А где красная конница? Есть сведения?
Она где-то вертится между Куркулаком и Ореховым. А может быть, еще сидят в Куркулаке, пока день. Ночью куда-нибудь выступят. Я получил телеграмму окольным путем из Мелитополя, что в Токмаке их нет и что надо быть наготове, так как захотят где нибудь прорваться к своим.

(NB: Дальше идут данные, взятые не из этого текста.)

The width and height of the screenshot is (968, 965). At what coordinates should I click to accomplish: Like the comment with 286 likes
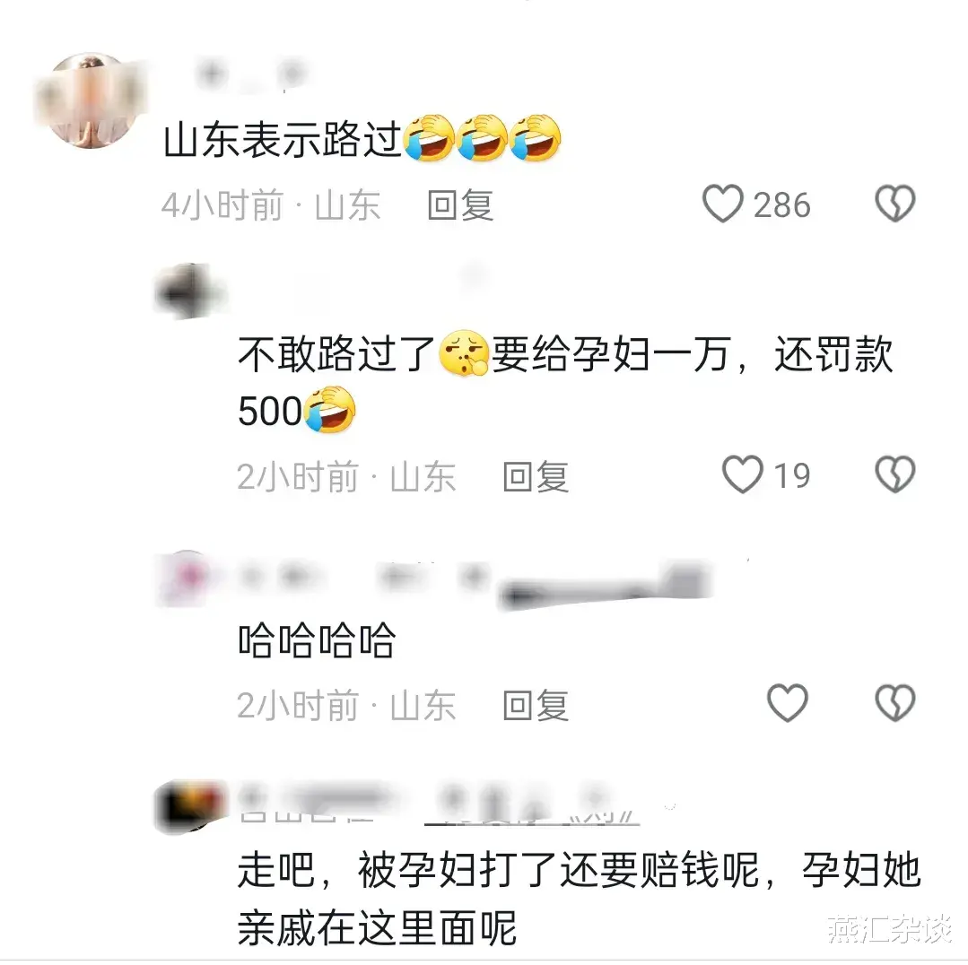pyautogui.click(x=722, y=204)
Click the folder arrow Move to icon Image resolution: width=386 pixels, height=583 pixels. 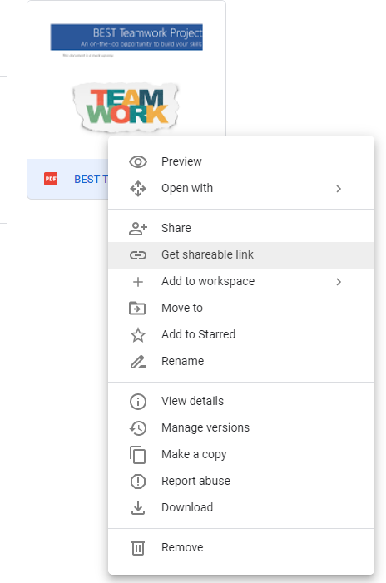[137, 309]
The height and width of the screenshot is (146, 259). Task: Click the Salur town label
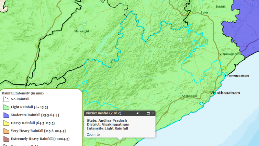pyautogui.click(x=204, y=12)
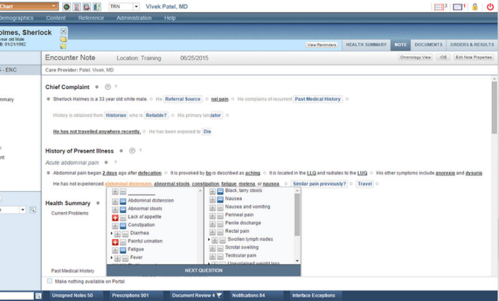
Task: Click the orange padlock lock icon
Action: point(475,6)
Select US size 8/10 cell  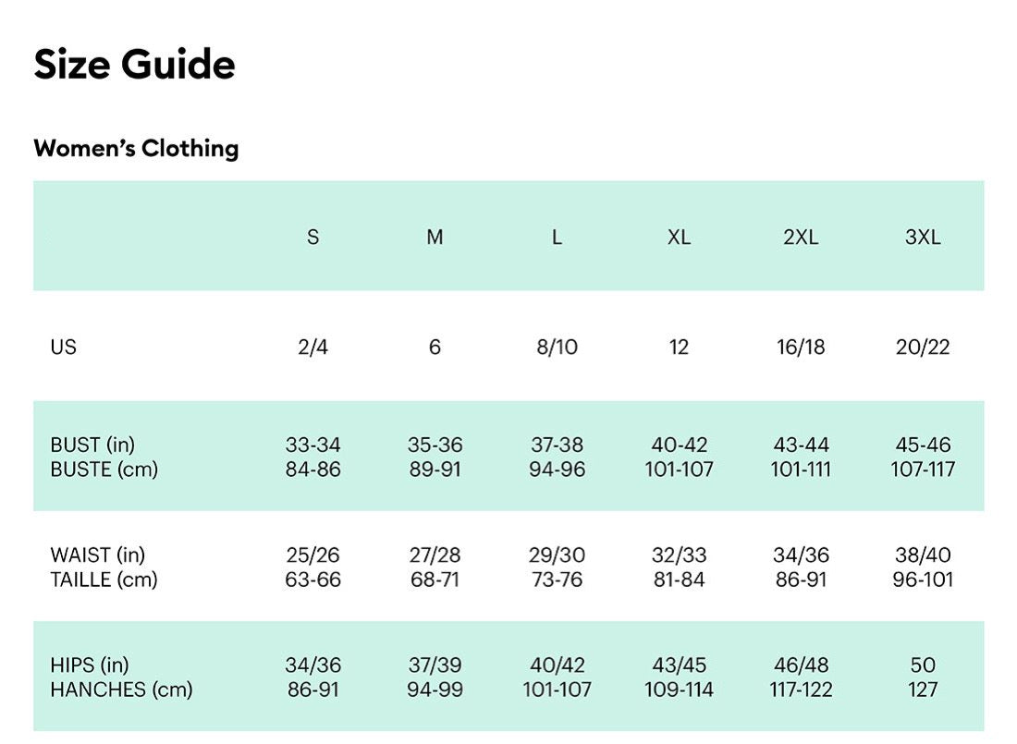[x=558, y=347]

Что они в Токмаке натворили?
Не знаю. Сообщение непосредственно с Токмаком прервано. Орехов превратился в громадный базар. Многие, оказывается, выехали прямо сюда, не останавливаясь в Сладкой Балке. Страх гнал людей на север, по направлению фронта. Здесь, в Орехове, под защитой комендантской сотни с несколькими пулеметами, тыловой сброд чувствовал себя уже легче. Раздавался невероятный галдеж, местами даже хохот и шла вовсю реквизиция лошадей в предместьях.
После полудня этот гигантский цыганский табор выступил на восток, направляясь в Пологи.

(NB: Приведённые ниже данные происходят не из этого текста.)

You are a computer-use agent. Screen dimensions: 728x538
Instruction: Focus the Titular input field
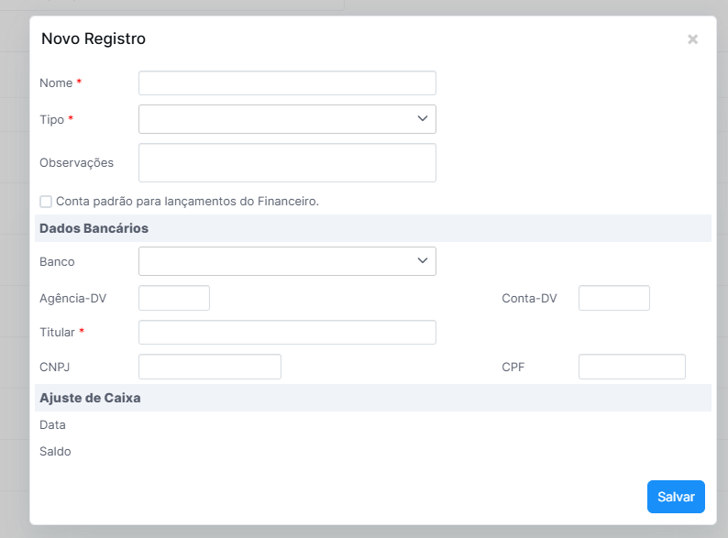[x=287, y=332]
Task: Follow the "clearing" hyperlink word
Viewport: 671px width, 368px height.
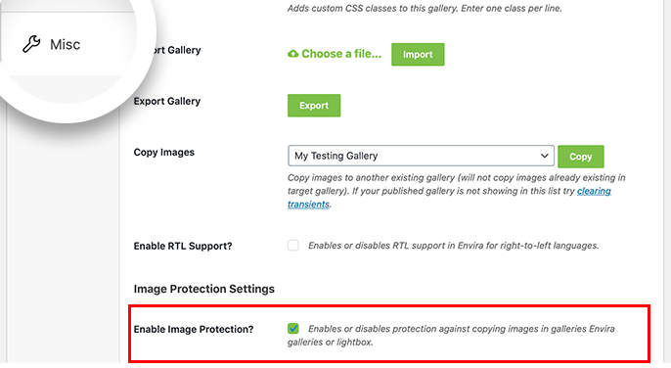Action: tap(594, 191)
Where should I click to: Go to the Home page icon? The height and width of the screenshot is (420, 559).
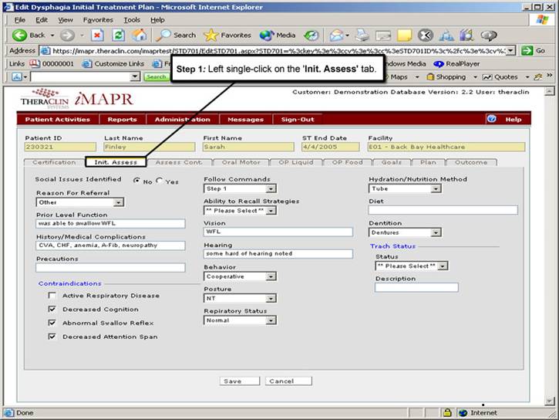pyautogui.click(x=140, y=35)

Здесь, на границе Таврической и Екатеринославской губерний, очень рельефно вырисовывалась работа «Батьки». Кстати, не так далеко отсюда лежало и Гуляй-Поле, его родина и главный притон его неуловимой армии. Куда ни взглянешь по сторонам дороги, то торчат трубы разрушенных экономик, то чернеют развалины крестьянских хуторов, то среди деревень зияют громадные плеши — выжженные кварталы. «Идейный» противник Советской власти, как его сначала расценивали врангелевские газеты, хорошо поработал для «спасения» России!
В Пологи мы прибыли 3 октября поздно вечером.
Красная конница, как потом выяснилось, шла лощинами параллельно нам. Аэропланы, с наступлением темноты, потеряли ее из виду близ Орехова, откуда она повернула, как и мы, на Пологи. Возле этого громадного селения она отдыхала несколько часов. Но о близости противника никто не знал в Пологах. Иначе, едва ли рискнул бы так грозно поглядывать и покрикивать полк. Астахов, уже раздобывший себе где-то и штаны, и верхнюю рубаху.
Живо! Воды, умыться! — командовал он хозяину своей хаты, соседней с тою, в которой я остановился.
Нема воды.
Как нема? Вон колодец.
Та хозяин не позволяет брать.
Какой хозяин?
Та я-то.
Ах ты, распросукин сын! Тебя, видно, мало большевики учили!..
Через несколько минут выученный белым полковником хохол, потирая одной рукой спину, другой поливает воду из ковша на ладони грозного члена военносудебной комиссии.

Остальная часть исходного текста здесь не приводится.